OK, so I'm going fishing. First time in 11 years. Trout fishing, that is. There's a little more to it than heaving a line over the side of a boat.
"We'll get the rods from the basement," I said.
Other Half threw a long look at Son.
"He's never put anything back where it was supposed to be in his life," she said, "and the last time he used his rods was before the accident, 11 years ago."
"Neither the tone of voice nor the sentiment are necessary," I said evenly.
A couple of hours later, we found some moderately priced rods at the hardware store, plus some flies, lures and leader material. We could think of only two other challenges.
"We need worms," I said. I had always looked down on fishermen who used worms. I belonged to the upper caste of those who fished with a fly.
"And you're paralyzed," added Son, who never seemed fazed by anything. Takes after his father, you know. OK, OK, takes after his mother.
My hands don't work at all. Only the biceps in my arms are still functional.
"No big problem!" enthused Son.
The problem of holding the rod was resolved through the Red Green school of duct tape use.
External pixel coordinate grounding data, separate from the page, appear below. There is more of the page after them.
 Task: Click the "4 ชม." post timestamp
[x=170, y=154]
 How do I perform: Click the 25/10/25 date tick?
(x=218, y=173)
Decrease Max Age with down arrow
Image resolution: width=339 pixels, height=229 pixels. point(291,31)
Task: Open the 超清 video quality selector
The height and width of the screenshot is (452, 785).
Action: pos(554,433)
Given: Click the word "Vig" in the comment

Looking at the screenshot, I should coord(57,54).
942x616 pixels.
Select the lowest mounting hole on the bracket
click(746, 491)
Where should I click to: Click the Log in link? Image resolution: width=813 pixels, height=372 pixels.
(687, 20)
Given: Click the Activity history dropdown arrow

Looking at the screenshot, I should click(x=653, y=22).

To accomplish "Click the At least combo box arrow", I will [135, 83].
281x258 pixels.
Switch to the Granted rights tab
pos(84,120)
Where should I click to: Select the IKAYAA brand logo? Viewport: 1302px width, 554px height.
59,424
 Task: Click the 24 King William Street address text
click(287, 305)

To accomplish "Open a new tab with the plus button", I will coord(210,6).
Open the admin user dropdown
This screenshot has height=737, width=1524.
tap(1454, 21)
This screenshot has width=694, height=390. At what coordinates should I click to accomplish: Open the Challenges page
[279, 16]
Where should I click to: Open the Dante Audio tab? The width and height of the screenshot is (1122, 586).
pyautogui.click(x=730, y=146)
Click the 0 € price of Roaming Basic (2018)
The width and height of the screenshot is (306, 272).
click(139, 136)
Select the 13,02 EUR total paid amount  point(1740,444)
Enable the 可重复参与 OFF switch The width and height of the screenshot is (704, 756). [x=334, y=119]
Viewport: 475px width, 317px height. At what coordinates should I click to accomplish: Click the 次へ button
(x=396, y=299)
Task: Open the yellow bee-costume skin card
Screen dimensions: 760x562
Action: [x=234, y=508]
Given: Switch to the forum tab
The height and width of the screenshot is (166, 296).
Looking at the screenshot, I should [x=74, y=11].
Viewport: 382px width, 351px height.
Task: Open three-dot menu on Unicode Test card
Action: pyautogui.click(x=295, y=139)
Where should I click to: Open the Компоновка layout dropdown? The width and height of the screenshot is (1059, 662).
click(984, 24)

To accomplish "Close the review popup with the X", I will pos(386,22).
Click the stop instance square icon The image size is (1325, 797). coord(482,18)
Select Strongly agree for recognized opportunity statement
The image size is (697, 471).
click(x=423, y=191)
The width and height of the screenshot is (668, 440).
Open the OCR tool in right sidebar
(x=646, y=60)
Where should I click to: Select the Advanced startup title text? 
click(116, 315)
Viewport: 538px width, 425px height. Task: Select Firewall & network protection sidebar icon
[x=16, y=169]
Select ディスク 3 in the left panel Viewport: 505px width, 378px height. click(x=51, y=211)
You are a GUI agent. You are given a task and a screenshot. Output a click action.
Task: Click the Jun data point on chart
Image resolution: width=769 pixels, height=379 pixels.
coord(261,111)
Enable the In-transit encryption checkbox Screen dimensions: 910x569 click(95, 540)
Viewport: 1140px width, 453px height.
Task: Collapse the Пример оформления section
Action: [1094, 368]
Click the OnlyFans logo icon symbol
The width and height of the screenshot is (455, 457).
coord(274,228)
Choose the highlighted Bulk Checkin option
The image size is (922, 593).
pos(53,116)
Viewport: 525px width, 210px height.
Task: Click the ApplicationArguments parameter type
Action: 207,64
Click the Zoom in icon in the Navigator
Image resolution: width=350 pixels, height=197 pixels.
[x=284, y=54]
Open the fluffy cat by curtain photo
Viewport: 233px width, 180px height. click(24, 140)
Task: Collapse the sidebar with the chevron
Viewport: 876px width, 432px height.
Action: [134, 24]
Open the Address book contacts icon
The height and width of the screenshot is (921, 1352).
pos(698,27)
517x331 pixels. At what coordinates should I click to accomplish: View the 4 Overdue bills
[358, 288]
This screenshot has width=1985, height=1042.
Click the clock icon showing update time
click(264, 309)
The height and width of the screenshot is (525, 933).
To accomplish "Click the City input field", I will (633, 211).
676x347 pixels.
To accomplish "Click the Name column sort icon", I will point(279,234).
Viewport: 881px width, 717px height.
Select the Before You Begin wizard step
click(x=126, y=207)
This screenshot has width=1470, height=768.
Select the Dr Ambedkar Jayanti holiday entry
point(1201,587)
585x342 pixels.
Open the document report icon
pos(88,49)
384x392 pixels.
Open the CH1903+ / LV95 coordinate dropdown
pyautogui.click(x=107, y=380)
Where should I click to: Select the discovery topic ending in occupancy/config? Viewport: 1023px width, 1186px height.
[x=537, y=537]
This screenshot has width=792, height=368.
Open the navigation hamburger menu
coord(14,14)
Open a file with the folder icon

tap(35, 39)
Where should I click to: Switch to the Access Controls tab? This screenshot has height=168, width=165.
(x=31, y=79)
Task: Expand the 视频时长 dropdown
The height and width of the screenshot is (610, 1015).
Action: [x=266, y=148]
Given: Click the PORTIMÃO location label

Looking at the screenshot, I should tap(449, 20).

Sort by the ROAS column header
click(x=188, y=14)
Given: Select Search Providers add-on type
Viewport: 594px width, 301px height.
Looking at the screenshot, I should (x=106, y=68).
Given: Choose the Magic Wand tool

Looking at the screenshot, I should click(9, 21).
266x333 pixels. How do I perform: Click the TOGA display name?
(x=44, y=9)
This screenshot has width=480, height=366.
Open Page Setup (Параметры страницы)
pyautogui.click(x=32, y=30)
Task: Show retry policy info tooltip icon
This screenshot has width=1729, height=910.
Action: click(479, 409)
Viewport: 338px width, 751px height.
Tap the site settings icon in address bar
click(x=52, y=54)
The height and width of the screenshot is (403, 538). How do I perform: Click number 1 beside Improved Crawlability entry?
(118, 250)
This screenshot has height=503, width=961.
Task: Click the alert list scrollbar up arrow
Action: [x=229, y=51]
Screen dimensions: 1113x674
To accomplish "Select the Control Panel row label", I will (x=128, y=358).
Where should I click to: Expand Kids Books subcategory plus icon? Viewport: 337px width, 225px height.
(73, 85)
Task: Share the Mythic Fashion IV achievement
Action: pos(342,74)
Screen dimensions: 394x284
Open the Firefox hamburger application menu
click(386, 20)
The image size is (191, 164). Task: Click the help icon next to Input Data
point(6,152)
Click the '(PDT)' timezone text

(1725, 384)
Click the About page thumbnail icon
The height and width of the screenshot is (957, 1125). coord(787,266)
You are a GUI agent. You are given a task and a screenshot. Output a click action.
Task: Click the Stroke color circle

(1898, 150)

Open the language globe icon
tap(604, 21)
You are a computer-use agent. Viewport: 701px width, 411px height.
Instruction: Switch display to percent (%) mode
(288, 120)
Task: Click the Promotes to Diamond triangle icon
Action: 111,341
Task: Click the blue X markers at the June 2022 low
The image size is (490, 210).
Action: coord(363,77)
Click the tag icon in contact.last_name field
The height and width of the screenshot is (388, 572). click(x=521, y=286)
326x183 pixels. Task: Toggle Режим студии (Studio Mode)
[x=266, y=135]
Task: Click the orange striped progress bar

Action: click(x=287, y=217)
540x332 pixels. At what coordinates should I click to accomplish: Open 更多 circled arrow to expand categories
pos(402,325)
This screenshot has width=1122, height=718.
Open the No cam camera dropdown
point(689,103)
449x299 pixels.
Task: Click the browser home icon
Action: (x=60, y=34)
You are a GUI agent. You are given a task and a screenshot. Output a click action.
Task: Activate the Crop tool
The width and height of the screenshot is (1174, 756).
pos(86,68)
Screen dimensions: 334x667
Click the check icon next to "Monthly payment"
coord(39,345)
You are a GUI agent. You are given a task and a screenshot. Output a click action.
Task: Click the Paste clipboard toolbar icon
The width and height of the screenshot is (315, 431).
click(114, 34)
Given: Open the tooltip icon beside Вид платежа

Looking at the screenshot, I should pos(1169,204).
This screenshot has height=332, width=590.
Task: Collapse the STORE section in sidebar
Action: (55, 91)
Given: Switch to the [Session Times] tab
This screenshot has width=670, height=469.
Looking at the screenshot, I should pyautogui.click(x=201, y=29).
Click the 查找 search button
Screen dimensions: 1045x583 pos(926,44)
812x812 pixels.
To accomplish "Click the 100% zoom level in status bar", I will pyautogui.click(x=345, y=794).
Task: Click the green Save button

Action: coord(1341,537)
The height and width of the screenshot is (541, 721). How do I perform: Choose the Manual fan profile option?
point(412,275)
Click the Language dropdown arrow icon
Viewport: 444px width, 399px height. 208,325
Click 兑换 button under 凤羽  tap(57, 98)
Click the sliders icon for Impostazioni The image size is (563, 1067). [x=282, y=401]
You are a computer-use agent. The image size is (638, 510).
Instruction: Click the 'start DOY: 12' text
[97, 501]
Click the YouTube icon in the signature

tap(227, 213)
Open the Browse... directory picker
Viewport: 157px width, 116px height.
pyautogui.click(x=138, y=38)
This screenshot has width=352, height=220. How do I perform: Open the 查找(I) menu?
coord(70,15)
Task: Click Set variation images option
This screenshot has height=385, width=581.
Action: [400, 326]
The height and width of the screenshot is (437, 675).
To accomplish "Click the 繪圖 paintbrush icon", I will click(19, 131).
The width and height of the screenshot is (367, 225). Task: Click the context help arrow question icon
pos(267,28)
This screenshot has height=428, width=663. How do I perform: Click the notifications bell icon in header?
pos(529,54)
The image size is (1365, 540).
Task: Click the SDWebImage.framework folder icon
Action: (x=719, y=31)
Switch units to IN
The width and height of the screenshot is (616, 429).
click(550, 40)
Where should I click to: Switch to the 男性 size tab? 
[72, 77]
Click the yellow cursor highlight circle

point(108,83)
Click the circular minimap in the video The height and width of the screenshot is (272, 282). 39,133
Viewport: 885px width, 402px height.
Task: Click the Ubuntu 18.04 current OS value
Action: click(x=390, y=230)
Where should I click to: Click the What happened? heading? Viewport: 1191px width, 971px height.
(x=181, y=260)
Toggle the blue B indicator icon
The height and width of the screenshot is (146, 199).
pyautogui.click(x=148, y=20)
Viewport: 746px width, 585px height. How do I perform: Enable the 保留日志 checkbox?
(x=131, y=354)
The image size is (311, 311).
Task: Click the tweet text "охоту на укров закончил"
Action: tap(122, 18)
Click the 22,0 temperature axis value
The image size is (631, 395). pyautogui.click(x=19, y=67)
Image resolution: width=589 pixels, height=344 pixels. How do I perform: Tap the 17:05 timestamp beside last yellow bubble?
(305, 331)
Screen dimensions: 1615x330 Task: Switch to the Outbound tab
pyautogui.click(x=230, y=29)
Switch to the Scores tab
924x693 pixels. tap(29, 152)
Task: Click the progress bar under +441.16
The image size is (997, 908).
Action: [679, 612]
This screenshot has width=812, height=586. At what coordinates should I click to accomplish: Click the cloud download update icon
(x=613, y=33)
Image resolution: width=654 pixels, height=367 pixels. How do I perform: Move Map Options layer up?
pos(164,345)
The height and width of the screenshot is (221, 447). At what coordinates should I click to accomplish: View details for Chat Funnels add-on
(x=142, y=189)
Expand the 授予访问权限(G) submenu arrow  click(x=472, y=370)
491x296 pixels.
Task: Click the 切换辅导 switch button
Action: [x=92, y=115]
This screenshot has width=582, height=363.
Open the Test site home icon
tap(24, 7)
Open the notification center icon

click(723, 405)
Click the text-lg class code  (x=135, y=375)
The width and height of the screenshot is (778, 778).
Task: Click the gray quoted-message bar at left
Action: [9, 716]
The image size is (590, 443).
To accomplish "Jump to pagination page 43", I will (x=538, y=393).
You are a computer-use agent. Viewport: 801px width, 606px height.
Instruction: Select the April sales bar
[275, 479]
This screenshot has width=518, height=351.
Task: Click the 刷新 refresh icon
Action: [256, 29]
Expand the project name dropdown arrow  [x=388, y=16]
The handle was taped firmly to my arm and I was instructed in the wide swing cast method of getting a bobber out on a pond.
Next challenge: finding a pond to which I could get my wheelchair within three or four feet. But first, worms. We went up to our garden with prong and high intentions. After an hour or so we found six, three of which in an emergency could be tied together to make one.
The pond was easy. I had chosen it in advance. A woods road ran right along by it so that getting the chair close enough was no problem.
"Don't take your chair too close to the water," Son advised. "You could get one on and be hauled into the pond."
His voice was sarcastic, but I knew what he was thinking. The last time he and I had been fishing, much further in over this very road - only a short time before my accident - we had found a pond which had yielded a goodly number of 10- and 12-inch trout. Each time he would get one on, he'd call out excitedly.
"Thank you! Thank you, Dad! Thank you for bringing me here!"
But that was then and this is now. Forever forward!
With some practice, we learned several things. The first was that my best cast took my bobber about four feet out over the water. The second was that what I needed was a spinning rod and not a casting rod. Third, Son's best cast with my rod took the bobber about five feet out over the pond.
He was using a fly. He managed to get it out a few feet and, lo and behold, something that looked like a trout jumped completely out of the water after the fly. Then it grabbed on. Then it grabbed off.
We scanned the serene water of that little pond and discovered there were indeed trout of some size and variety breaking the water halfway across. They might as well have been in Grand Lake.
We got caught up in looking at the evening. The sun was just sinking below the tops of the trees and long shadows were moving silently across the flat calm of the pond. The vanilla sky was a combination of blue and orange.
Knock, knock. It came softly but distinctly from a little ways around the shore. It was the sound made by a moose hitting its antlers against a tree.
We listened for a few moments while my bobber and his fly floated gently on the water.
"What's that?" Son was pointing at something.
"That" was moving along on top of the water a few feet off from shore.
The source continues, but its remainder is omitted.